Studies have indicated that political party is a fairly good predictor of judicial decisions in a number of areas. However, this is not simply because judges vote the party line. Political affiliation generally reflects one’s broader view of the world, at least to a degree. When the facts and the law are ambiguous, this broader view is likely to affect one’s determination of the appropriate outcome in a given case. Judges’ beliefs matter because the judges are independent—they do not have to look to political masters elsewhere for instructions. When we make courts independent, we are allowing, encouraging even, a judge’s beliefs and values to enter the judicial decision calculus, not to determine the decision but to influence it. There is no way around this. The law gives judges discretion, and independence allows judges to use that discretion as they will.

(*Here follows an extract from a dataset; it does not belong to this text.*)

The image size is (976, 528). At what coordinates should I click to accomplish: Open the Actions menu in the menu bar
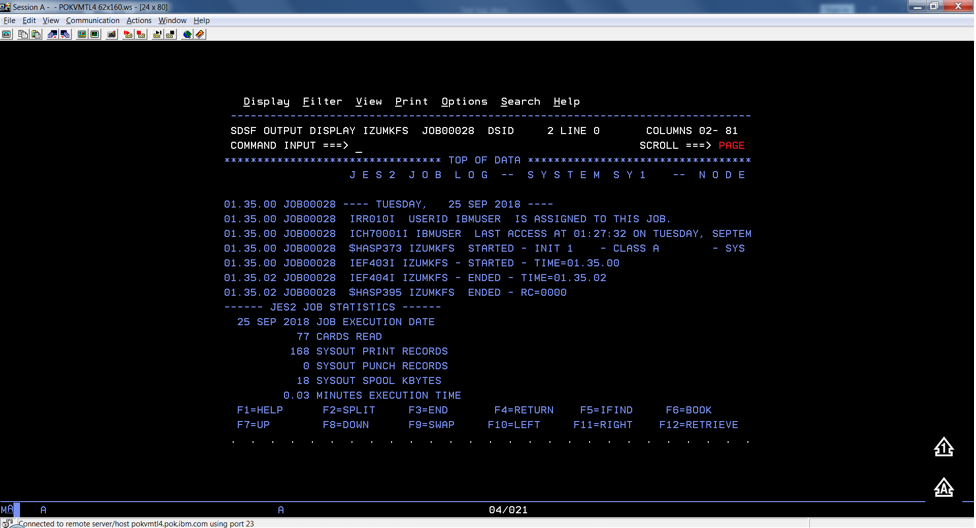tap(139, 20)
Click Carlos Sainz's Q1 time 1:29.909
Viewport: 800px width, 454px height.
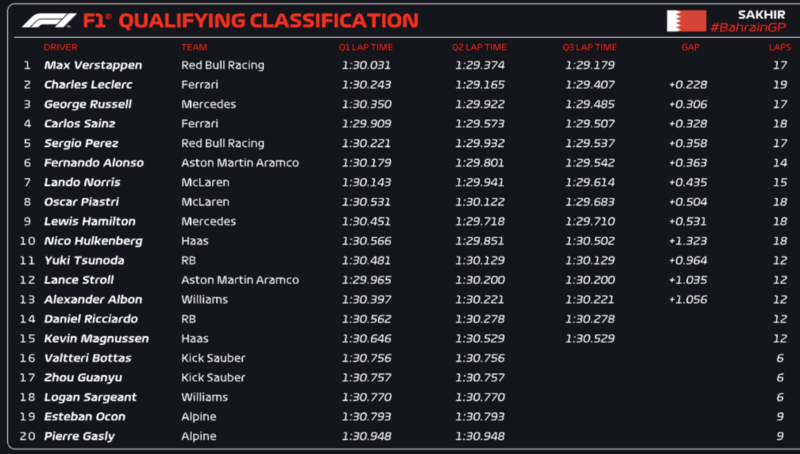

The price of judicial independence is thus judicial discretion. We as a society face a fundamental and unavoidable choice. On the one hand, how to control and channel the coercive power of the state is a central dilemma for any political system. Courts that are not easily influenced by either the threats or the promises of other political actors are able to ensure that the acts of legislators and other public bodies conform to the terms outlined in governing statutes, are applied in the established legal manner, conform with the accepted precedent, and are consistent with the underlying constitution. On the other hand, independence allows judges to influence policy themselves. And that can generate tension—at various periods in American history, independent courts have been criticized as "unelected aristocracies." Even if one were to assume, as certain commentators have, that judges care about nothing but "justice" or "the public interest," how are the judges to tease these out of manifestly complicated cases? The occasional poorly informed or self-interested judicial decision is the price we pay for establishing courts that can check the potential opportunism of governing officials.

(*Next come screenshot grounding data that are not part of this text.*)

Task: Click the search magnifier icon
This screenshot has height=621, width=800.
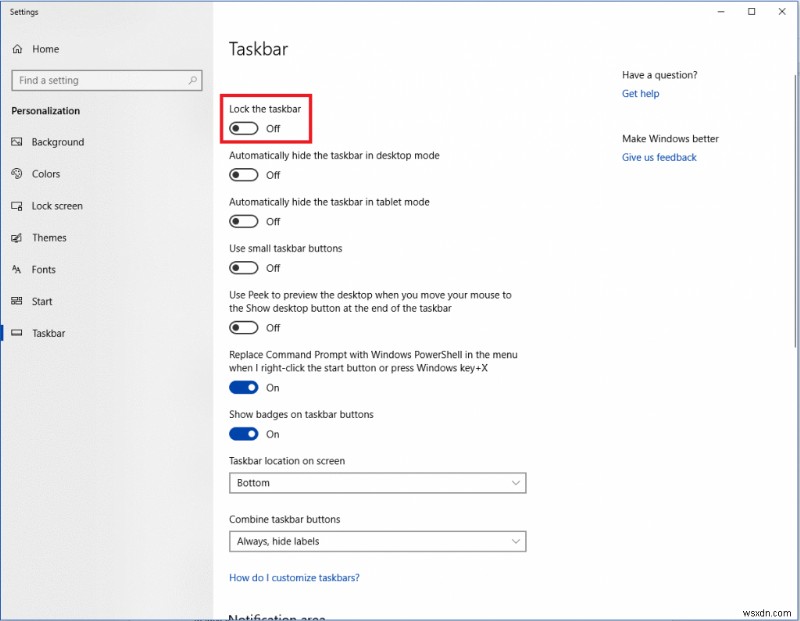Action: pyautogui.click(x=195, y=80)
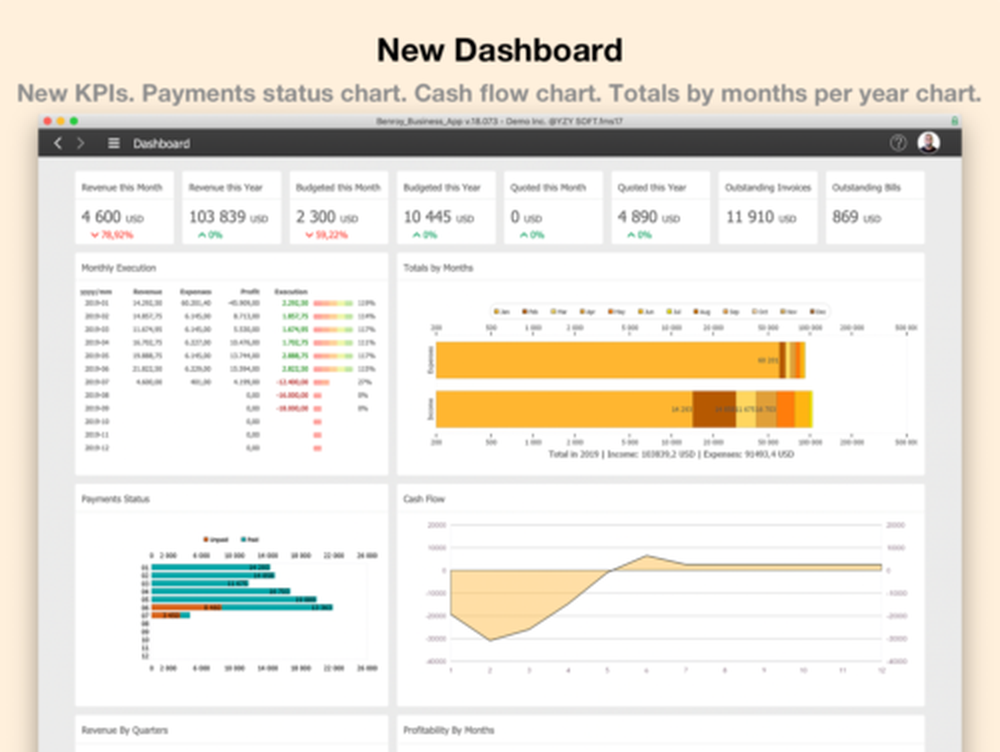The height and width of the screenshot is (752, 1000).
Task: Open the Outstanding Bills KPI card
Action: (875, 207)

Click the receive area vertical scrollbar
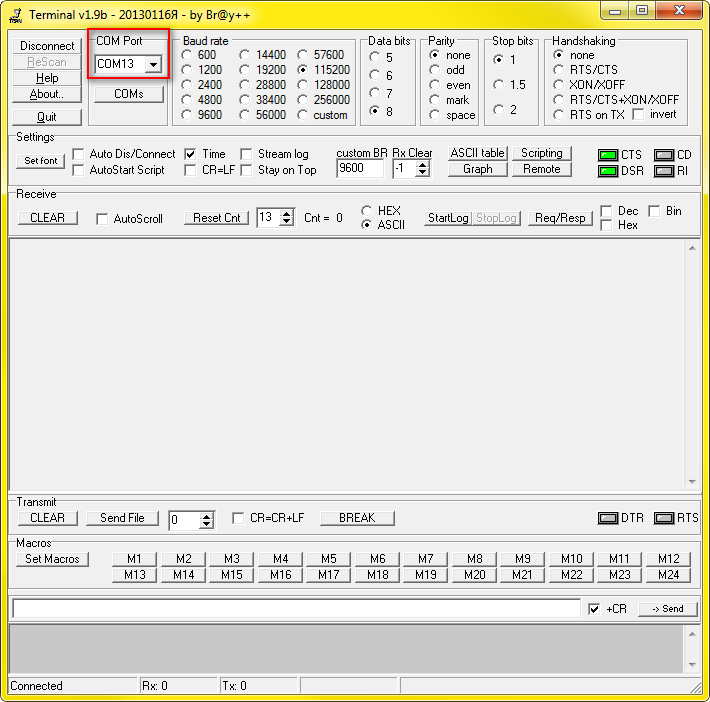coord(692,362)
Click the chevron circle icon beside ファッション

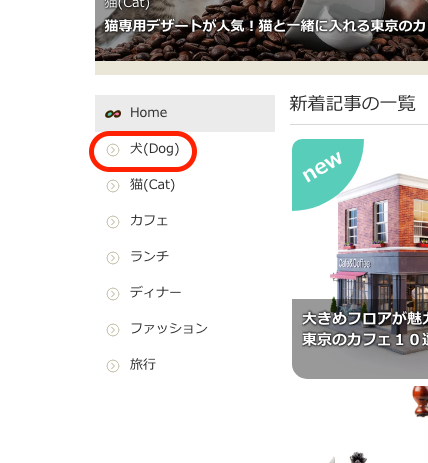click(113, 330)
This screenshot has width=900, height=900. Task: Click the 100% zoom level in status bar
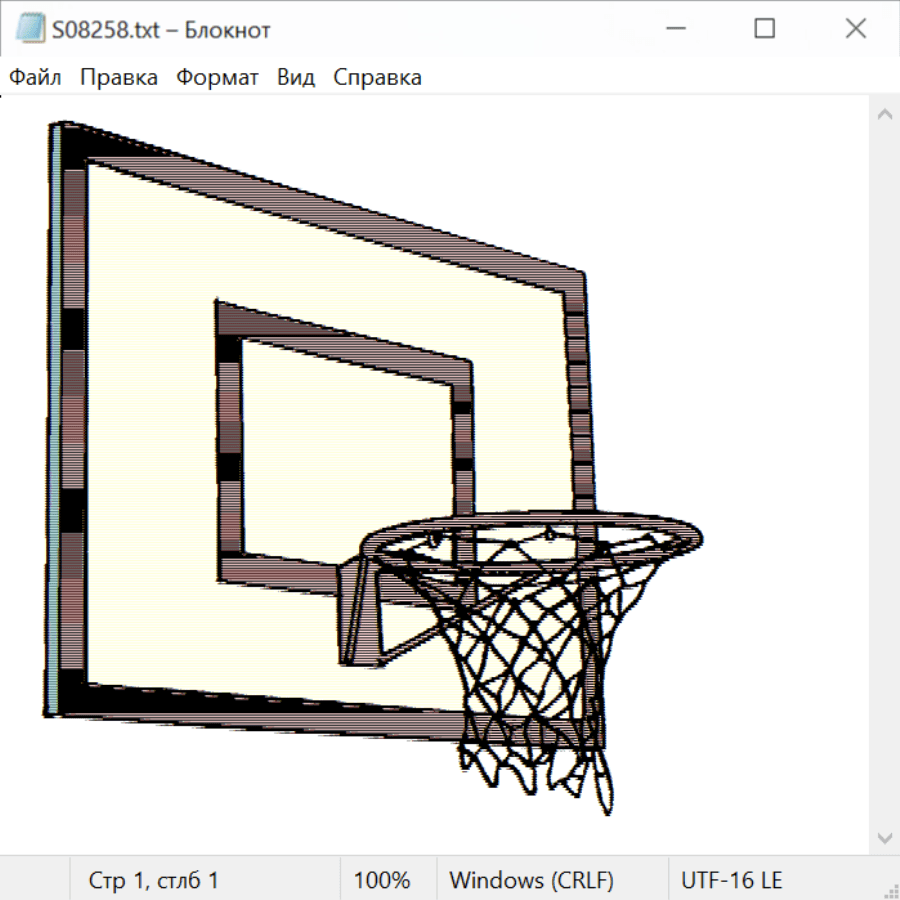pos(382,880)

In instances where legal standards are not clear, the law gives judges discretion, and independence allows judges to use that discretion as they will.

The alternative, of course, would be a "dependent" court (i.e., a court that decides cases as its political masters desire). And in some instances, that may be preferable. For example, although it is clear that we do not want a traffic court judge to take bribes, there is little reason to care whether or not she is independent of the legislature or of the executive—the issues are clear-cut, and the judge’s duties leave her with little discretion. Indeed, regular reviews of performance by political overseers with the possibility of removal from office might inspire traffic court judges to work harder and more efficiently (of course, undesirable side effects are possible, too). However, this is certainly not true of the American appellate judges, who are required to review the very acts of Congress and state legislatures. We want judges independent of those folks—how else can they stand as guardian against government abuses? And so we establish institutions that provide our appellate courts with protection from incumbent political officials and political parties. We make them independent.

When we make courts independent, we are allowing, encouraging even, a judge’s beliefs and values to enter the judicial decision calculus, not to determine the decision but to influence it. There is no way around this.

Summing up, the U.S. Supreme Court is not broken. Returning to the Florida debacle, what made each court’s difficulty so severe was that the governing legislation could be interpreted in several different ways. One had only to watch the competing legal scholars debate night after night on television to understand this. Whatever one may think about the U.S. Supreme Court’s ultimate decision (or of that of the Florida Supreme Court, for that matter), the Court decided the case in the independent fashion intended. There is thus a certain irony to the fact that it was heartily impugned as partisan for the simple reason that its justices enjoy the institutional protections that allowed it to make an "independent" decision.